■ **SET EXERCISE A**: Update the Proud folders text from "The Semi Proud Edit" through "by two screws.", replacing "top plate" with "top cover".
■ **SET EXERCISE B**: According to the Proud folders text, what is the small hole next to the body release on the Semi Proud for?

■ **QUOTED TEXT**:
◆ ◆ ◆ ◆
For the prewar and wartime Semi Proud folders, see Semi Proud.

The Proud postwar folders are Japanese 4.5×6 and 6×6 cameras made by Sumida, certainly a successor of the prewar Proud company. All are horizontal folders with straight diagonal struts, and all seem to share the same basic body, maybe made a little longer for the 6×6 models.

The 4.5×6 models Edit

The Semi Proud Edit

General description Edit

The Semi Proud (セミプラウド) is a 4.5×6 model. It is nearly identical to the late variant of the Apollo and Mikado, made by the same company. It has a simple viewfinder enclosed in a top housing. The advance knob is at the right end of the top plate, as seen by the photographer. Next to it are the body release and a small hole turning white or red, acting as a double exposure prevention indicator. There is an accessory shoe on the left of the viewfinder, with the folding bed release just in front of it. The left end of the top plate has a round film flange. The viewfinder window itself is surrounded by a metal plate attached by two screws.
◆ ◆ ◆ ◆
■ **DATA**:
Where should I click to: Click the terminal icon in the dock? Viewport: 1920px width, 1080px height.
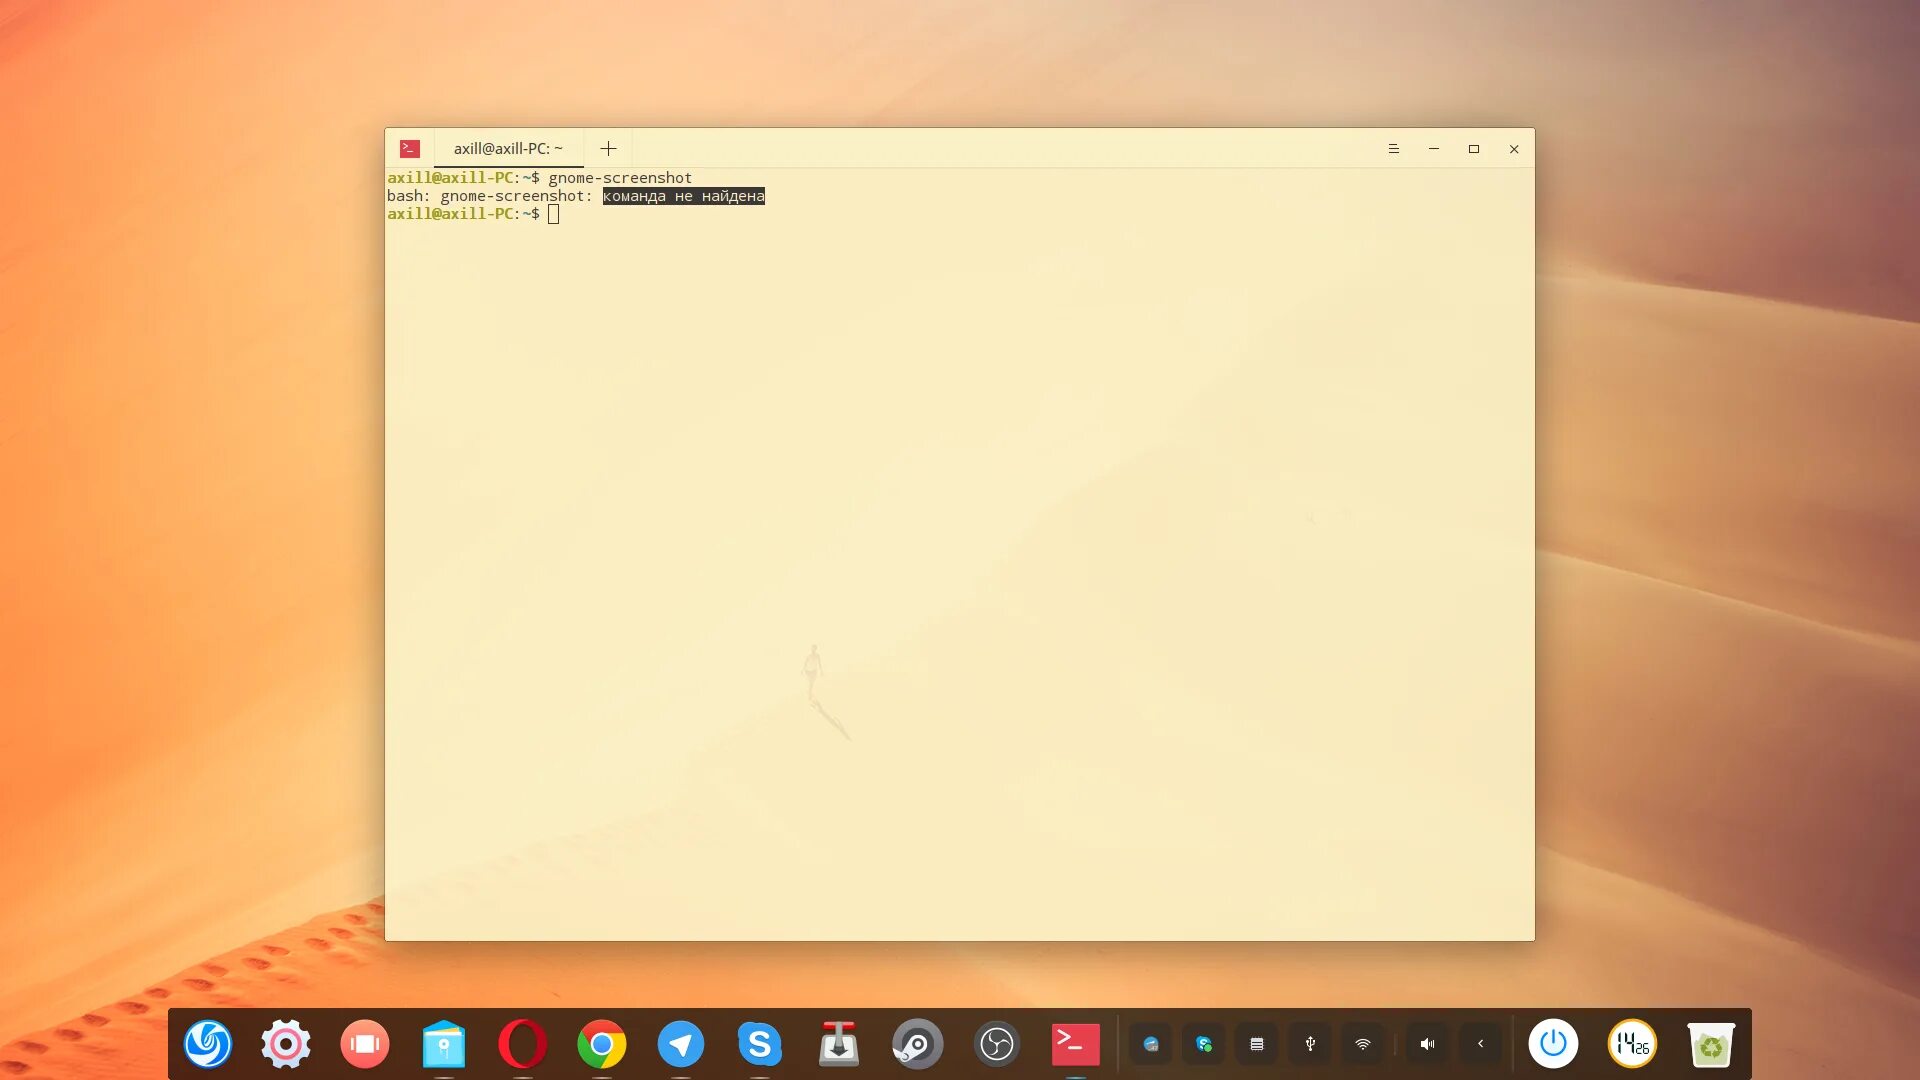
◆ ◆ ◆ ◆
■ **TASK OUTPUT A**:
The Semi Proud Edit

General description Edit

The Semi Proud (セミプラウド) is a 4.5×6 model. It is nearly identical to the late variant of the Apollo and Mikado, made by the same company. It has a simple viewfinder enclosed in a top housing. The advance knob is at the right end of the top cover, as seen by the photographer. Next to it are the body release and a small hole turning white or red, acting as a double exposure prevention indicator. There is an accessory shoe on the left of the viewfinder, with the folding bed release just in front of it. The left end of the top cover has a round film flange. The viewfinder window itself is surrounded by a metal plate attached by two screws.

■ **TASK OUTPUT B**: The hole turns white or red. It serves as a double exposure prevention indicator.